# Directions
Rewrite the lines of all the items below, changing "Screenshot" to "Image" and keeping everything else the same. Leave the pictures out of your answer.

* start Raw data *

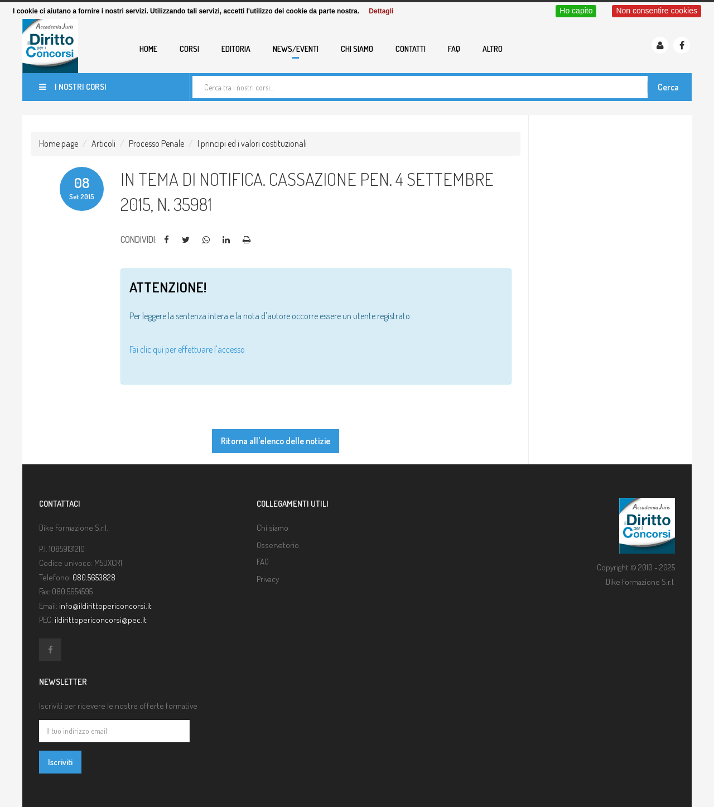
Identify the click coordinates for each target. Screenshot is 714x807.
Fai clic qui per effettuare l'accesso (187, 349)
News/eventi (296, 49)
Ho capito (575, 10)
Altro (493, 49)
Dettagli (381, 11)
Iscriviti (60, 762)
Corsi (189, 49)
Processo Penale (156, 143)
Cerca (668, 87)
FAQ (454, 49)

* end Raw data *

# Task solution
Identify the click coordinates for each target. Image is 714x807.
Fai clic qui per effettuare l'accesso (187, 349)
News/eventi (296, 49)
Ho capito (575, 10)
Altro (493, 49)
Dettagli (381, 11)
Iscriviti (60, 762)
Corsi (189, 49)
Processo Penale (156, 143)
Cerca (668, 87)
FAQ (454, 49)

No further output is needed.